§ **WHAT TO WORK ON**
List every line below containing "жизни".

[Stored data]
────────────────────

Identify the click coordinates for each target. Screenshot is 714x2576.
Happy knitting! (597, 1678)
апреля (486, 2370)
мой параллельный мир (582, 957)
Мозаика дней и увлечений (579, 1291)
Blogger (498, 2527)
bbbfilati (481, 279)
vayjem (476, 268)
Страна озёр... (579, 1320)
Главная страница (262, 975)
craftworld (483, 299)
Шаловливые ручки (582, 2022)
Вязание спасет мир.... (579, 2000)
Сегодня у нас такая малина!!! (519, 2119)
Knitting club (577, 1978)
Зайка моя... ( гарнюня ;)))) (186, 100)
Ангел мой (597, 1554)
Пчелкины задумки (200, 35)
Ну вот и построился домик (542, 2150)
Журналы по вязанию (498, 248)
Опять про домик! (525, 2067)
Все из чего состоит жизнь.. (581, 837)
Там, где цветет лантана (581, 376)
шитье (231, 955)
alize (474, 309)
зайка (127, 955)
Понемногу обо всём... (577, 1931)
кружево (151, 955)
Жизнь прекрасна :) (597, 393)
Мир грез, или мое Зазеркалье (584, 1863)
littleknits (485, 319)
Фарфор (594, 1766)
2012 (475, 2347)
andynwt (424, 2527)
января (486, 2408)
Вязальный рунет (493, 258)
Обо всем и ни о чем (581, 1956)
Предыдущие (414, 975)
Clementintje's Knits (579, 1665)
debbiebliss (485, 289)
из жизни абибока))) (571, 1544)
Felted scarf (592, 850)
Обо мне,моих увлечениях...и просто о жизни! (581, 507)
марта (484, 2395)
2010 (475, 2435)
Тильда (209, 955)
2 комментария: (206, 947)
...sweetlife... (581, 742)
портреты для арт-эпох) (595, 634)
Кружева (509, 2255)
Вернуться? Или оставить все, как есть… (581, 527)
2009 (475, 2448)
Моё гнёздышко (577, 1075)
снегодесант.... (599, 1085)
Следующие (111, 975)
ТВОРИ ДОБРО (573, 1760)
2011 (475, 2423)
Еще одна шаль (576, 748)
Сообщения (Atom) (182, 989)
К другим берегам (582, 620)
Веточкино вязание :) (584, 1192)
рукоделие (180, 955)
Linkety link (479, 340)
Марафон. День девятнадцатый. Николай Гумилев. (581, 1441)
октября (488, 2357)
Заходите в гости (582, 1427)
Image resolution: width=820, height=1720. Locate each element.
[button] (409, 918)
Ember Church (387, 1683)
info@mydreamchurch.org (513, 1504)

────────────────────

§ **OUTPUT BELOW**
из жизни абибока))) (571, 1544)
Обо мне,моих увлечениях...и просто о жизни! (581, 507)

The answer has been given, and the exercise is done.